## Data in this exercise
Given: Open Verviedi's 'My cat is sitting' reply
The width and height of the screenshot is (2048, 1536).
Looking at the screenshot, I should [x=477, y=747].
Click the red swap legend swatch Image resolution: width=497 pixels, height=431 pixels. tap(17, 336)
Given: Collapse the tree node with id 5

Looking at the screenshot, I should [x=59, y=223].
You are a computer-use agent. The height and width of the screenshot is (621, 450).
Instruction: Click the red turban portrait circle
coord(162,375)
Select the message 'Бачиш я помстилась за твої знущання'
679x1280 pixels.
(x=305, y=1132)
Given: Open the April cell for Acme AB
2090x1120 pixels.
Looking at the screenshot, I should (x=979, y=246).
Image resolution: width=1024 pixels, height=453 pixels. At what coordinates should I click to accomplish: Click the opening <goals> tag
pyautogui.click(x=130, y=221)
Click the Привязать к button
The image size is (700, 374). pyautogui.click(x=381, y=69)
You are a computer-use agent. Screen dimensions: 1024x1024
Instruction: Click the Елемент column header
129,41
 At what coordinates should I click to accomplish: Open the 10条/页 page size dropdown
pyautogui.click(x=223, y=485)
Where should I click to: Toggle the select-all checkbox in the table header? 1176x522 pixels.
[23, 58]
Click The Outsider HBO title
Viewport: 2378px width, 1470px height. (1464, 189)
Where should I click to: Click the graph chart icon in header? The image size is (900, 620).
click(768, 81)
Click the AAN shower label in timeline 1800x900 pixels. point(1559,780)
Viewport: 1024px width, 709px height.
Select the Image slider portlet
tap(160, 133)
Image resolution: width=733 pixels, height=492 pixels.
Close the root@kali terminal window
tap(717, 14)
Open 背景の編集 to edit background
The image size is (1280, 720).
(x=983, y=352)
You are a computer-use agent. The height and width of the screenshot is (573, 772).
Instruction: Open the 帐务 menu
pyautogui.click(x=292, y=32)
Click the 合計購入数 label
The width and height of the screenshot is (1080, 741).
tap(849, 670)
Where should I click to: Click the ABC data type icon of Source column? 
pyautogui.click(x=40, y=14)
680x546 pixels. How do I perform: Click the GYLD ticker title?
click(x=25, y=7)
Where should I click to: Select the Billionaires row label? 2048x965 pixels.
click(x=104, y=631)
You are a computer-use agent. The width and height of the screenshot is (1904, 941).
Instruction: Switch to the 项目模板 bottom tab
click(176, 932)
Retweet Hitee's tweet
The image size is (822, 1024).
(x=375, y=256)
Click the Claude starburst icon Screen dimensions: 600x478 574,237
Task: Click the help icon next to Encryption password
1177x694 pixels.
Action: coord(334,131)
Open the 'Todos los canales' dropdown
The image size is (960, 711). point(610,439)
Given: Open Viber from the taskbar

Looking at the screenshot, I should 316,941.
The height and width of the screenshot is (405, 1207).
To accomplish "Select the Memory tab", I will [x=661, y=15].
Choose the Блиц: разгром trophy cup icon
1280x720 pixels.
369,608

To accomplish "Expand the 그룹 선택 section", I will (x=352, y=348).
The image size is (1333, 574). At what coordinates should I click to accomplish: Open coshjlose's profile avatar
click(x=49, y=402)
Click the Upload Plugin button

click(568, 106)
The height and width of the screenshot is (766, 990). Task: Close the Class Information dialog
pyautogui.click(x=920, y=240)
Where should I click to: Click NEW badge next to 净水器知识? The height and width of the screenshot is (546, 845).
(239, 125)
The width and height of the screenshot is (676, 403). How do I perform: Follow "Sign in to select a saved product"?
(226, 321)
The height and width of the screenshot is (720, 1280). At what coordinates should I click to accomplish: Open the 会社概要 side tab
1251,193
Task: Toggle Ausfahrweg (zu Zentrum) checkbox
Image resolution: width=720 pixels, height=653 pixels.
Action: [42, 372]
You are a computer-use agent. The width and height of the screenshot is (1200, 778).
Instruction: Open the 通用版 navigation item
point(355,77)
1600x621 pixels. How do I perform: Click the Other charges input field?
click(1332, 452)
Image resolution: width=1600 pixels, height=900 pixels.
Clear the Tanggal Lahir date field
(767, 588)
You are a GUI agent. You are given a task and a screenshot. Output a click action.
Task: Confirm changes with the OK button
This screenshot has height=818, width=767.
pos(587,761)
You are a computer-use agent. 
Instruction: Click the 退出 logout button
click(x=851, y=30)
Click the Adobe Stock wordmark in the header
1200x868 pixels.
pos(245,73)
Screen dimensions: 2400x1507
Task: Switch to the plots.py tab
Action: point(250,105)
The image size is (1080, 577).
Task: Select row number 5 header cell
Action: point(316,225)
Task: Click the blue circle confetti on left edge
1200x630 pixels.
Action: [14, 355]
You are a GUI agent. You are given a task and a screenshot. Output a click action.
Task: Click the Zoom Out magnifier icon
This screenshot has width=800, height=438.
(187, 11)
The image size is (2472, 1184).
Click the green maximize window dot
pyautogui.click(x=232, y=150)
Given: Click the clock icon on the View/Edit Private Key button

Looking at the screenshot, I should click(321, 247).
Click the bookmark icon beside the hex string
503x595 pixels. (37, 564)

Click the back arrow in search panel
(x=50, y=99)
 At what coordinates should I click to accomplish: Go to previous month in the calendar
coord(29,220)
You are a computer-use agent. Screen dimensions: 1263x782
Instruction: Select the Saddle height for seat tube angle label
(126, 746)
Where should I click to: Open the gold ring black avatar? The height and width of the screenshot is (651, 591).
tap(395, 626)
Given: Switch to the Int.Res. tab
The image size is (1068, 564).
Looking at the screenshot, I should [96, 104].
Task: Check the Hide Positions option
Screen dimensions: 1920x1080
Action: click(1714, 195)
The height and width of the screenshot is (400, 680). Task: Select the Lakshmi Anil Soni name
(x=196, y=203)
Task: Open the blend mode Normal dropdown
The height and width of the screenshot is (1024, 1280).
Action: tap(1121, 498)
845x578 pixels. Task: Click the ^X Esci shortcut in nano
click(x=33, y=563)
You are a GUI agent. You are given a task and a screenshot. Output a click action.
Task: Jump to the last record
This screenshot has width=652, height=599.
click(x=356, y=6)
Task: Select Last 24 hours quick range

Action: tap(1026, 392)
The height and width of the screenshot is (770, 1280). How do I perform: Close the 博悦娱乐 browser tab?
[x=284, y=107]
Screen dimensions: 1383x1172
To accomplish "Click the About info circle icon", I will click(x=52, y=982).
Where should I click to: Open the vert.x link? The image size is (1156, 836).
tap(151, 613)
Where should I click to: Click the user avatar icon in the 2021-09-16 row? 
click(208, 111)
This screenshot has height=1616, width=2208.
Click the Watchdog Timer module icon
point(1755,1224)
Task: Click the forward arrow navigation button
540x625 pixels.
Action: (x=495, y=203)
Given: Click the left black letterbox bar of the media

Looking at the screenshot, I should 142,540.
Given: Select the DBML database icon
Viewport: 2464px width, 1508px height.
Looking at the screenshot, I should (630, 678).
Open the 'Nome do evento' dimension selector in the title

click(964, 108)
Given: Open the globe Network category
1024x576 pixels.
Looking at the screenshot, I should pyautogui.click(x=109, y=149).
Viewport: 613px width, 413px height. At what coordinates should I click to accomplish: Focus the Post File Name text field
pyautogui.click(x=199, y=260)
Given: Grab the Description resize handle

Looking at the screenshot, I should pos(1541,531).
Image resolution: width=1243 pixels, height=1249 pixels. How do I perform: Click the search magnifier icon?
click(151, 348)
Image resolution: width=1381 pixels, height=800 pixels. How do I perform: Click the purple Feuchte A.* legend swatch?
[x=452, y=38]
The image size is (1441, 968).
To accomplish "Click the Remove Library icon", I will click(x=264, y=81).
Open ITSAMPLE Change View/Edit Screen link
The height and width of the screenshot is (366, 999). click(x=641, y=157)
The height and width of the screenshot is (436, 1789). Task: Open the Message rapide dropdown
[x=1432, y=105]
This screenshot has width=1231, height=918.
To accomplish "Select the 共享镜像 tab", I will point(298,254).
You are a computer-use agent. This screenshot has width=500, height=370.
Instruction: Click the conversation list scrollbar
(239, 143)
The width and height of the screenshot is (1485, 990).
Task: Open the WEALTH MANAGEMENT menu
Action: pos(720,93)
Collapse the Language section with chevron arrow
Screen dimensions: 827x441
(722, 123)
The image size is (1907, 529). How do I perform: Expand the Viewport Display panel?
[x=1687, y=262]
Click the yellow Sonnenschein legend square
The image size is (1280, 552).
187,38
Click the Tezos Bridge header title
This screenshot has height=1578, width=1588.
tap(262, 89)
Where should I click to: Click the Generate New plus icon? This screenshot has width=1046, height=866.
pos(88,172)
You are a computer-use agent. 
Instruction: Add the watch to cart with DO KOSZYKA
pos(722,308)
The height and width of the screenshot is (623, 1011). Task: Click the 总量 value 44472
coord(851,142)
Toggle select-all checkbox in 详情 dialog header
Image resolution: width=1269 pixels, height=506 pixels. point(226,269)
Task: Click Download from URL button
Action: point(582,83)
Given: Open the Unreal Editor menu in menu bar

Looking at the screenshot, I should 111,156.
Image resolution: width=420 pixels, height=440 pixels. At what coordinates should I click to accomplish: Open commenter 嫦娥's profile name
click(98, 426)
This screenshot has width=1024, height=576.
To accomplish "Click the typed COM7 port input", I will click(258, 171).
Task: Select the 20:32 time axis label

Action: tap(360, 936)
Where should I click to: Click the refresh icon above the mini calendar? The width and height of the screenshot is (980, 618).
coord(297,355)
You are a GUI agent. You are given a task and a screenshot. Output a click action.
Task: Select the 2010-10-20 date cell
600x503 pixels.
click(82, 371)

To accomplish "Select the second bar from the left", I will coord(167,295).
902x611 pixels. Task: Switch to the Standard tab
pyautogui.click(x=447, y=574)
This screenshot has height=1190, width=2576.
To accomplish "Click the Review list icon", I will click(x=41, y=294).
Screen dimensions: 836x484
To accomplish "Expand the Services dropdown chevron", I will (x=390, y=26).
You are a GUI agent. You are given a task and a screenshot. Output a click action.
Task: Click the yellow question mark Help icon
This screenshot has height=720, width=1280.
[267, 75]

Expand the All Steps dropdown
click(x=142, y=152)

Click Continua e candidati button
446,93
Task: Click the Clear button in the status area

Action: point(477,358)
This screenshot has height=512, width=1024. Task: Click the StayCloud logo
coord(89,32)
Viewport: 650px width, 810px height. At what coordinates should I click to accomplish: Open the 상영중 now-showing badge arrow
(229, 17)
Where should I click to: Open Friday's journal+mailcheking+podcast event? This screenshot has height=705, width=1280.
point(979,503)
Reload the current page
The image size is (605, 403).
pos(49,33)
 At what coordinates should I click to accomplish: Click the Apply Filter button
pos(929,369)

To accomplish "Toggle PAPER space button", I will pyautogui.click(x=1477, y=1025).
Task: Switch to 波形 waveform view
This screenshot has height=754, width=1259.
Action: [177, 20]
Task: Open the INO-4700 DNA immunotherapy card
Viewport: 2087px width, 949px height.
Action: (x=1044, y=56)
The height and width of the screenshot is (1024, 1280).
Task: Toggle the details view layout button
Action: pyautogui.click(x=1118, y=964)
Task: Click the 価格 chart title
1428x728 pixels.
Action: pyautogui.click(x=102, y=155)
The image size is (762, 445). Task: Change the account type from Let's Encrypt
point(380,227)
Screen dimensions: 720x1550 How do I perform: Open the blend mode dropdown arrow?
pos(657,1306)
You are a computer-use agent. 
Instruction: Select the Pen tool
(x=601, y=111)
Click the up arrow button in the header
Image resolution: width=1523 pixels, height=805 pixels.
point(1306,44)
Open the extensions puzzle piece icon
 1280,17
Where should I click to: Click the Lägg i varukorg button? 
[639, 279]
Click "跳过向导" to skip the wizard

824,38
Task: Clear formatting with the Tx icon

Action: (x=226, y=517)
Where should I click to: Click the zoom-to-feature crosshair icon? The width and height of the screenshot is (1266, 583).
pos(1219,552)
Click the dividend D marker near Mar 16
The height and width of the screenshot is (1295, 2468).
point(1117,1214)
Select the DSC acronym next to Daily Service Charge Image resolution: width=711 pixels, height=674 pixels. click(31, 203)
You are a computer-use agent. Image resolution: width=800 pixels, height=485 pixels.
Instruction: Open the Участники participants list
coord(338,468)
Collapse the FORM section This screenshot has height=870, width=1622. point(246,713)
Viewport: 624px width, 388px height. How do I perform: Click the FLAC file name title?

## What the exercise asks
Rewrite the data from the line containing "The image size is (1907, 529)." through the line containing "Action: point(582,83)" as a numbered list, leaving out blank lines.

## Correct answer
1. The image size is (1907, 529). How do I perform: Expand the Viewport Display panel?
2. [x=1687, y=262]
3. Click the yellow Sonnenschein legend square
4. The image size is (1280, 552).
5. 187,38
6. Click the Tezos Bridge header title
7. This screenshot has height=1578, width=1588.
8. tap(262, 89)
9. Where should I click to: Click the Generate New plus icon? This screenshot has width=1046, height=866.
10. pos(88,172)
11. You are a computer-use agent. 
12. Instruction: Add the watch to cart with DO KOSZYKA
13. pos(722,308)
14. The height and width of the screenshot is (623, 1011). Task: Click the 总量 value 44472
15. coord(851,142)
16. Toggle select-all checkbox in 详情 dialog header
17. Image resolution: width=1269 pixels, height=506 pixels. point(226,269)
18. Task: Click Download from URL button
19. Action: point(582,83)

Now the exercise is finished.